Мне всегда указывали, что правильно, а что нет, но я вдруг поняла, что ни в чем уже не уверена. Я точно знаю, чего
не хочу, а вот чего хочу – не имею понятия, – заключила она, глядя на мороженое, к которому почти не притронулась.
– Что ж, тут я тебе не советчик, – сказала я. Я потянулась через стол, хотела коснуться ее руки и утешить ее, но не смогла. Не осмелилась. Она казалась такой далекой и глубоко ушла в себя. – Я всегда буду рядом и поддержу тебя, но если ты просишь моего совета, я не могу тебе помочь – ты должна сама найти ответ. – Просто радуйся, взмолилась я про себя. Разве можно влюбиться и не позволять себе хоть немного порадоваться?
Молодого человека Нассрин звали Рамин. Я несколько раз его видела – в первый раз на презентации моей книги о Набокове. Он был магистром философии и преподавал в университете на полставки. Они с Нассрин познакомились на конференции; он выступал с докладом, и после конференции они разговорились. Мне хотелось спросить, была ли это любовь с первого взгляда, сколько времени прошло, прежде чем они признались друг другу в своих чувствах. Целовались ли они? Мне хотелось выяснить все эти подробности, но я, разумеется, спрашивать не стала.
Когда мы выходили из кафе, Нассрин неуверенно произнесла: а вы согласитесь сходить с нами на концерт? Какой концерт, спросила я? Выступают студенты Рамина. Мы можем достать билеты для вас и вашей семьи.

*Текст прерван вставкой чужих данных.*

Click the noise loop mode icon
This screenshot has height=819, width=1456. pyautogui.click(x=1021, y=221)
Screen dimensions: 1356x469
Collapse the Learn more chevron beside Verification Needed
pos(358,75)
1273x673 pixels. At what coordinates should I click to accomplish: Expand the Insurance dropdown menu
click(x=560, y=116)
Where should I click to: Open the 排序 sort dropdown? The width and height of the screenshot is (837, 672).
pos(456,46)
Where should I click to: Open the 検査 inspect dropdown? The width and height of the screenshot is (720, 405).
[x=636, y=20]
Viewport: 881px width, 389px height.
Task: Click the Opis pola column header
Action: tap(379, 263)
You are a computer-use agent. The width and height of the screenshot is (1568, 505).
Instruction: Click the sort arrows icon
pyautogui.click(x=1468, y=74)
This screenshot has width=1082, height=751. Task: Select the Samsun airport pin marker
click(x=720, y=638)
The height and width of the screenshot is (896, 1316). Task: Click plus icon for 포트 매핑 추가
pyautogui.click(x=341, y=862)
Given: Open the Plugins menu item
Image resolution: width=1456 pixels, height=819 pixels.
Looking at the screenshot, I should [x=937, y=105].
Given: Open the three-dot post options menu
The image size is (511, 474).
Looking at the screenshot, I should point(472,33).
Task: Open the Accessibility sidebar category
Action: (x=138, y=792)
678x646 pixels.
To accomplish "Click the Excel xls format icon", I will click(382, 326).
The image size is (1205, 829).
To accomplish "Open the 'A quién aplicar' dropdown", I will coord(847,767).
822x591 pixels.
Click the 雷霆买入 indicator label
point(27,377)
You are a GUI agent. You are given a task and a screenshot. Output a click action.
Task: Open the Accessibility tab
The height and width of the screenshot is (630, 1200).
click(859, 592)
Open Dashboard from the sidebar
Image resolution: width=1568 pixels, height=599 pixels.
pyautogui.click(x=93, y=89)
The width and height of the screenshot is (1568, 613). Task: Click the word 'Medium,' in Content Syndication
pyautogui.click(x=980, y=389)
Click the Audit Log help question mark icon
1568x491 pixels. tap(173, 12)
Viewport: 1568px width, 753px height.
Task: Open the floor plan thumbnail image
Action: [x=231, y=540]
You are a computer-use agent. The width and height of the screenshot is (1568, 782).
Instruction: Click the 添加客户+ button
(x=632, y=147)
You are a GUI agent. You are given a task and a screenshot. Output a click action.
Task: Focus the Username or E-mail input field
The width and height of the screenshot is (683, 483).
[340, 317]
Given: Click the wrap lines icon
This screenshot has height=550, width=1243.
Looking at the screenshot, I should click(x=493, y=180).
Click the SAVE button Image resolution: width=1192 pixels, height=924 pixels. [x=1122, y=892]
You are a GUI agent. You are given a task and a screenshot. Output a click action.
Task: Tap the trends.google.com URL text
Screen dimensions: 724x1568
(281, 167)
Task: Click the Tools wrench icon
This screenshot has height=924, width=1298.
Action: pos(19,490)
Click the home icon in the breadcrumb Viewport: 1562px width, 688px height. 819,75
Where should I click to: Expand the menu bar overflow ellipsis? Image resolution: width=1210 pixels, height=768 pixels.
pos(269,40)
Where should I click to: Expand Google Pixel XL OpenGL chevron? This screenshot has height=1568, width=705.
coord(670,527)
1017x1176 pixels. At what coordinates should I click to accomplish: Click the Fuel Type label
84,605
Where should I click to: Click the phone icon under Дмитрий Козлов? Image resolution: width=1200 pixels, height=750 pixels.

«Концерт» надо было бы поставить в кавычки: в Иране подобные культурные мероприятия являлись пародией на настоящие концерты и проходили или на дому, или в культурном центре, недавно построенном муниципалитетом на юге Тегерана. Концерты были предметом ожесточенных споров: их проводили с соблюдением многочисленных ограничений, но несмотря на это, в правительстве многие считали их порочной практикой. За ними пристально следили и разрешали выступать в основном самодеятельным коллективам вроде того, который мы пришли послушать тем вечером. Но зал всегда был полон, билеты распроданы, а сам концерт неизменно начинался с опозданием.
Биджан не хотел идти. Он предпочитал слушать хорошую музыку дома в уютной и приватной обстановке, а не мучить слух посредственными живыми выступлениями, которые неизменно сопровождались длинными речами и оскорблениями в адрес пришедших. Но в конце концов дети заразили его своим энтузиазмом, да и я его уговорила. После революции почти все публичные мероприятия – кино, концерты, дружеские посиделки в кафе и ресторанах – переместились в дома и квартиры. Выбираться из дома было приятно всегда, даже на такие несуразные мероприятия.
Мы встретились у входа. Нассрин нервничала, а Рамин стеснялся. Он был высоким и худощавым, на вид тридцати с небольшим лет, похож на вечного студента-аспиранта: красивый начитанный мальчик. Я помнила его уверенным и разговорчивым, но сейчас, когда его представили нам в новой роли, он словно лишился своего обычного красноречия и желания говорить. Я поблагодарила его за приглашение, и мы встали в длинную очередь, состоявшую в основном из молодых мужчин и женщин. Нассрин занялась детьми, а я внезапно оробела и стала расспрашивать Рамина о его занятиях. Лишь Биджан не ощущал неловкости момента. Он пожертвовал своим комфортом, покинув свой уютный дом в будний вечер, и не считал себя обязанным общаться.
Когда мы наконец вошли в зал, там было полно людей: они сидели в проходах на полу и стояли, прижавшись к стене. Мы были почетными гостями, нам достались билеты во втором ряду и сидячие места. Концерт начался с опозданием. Нас поприветствовал мужчина, который добрых пятнадцать-двадцать минут оскорблял собравшихся, заявляя, что руководство культурного центра не намерено развлекать «богатых империалистов», зараженных упаднической западной культурой. Это вызвало улыбку на лицах зрителей, которые тем вечером пришли послушать песни группы «Джипси кингз» [102]. Выступавший также предупредил, что если кто-либо из собравшихся будет вести себя «не по-мусульмански», их выставят из зала. Он напомнил женщинам о необходимости соблюдать правила ношения платка.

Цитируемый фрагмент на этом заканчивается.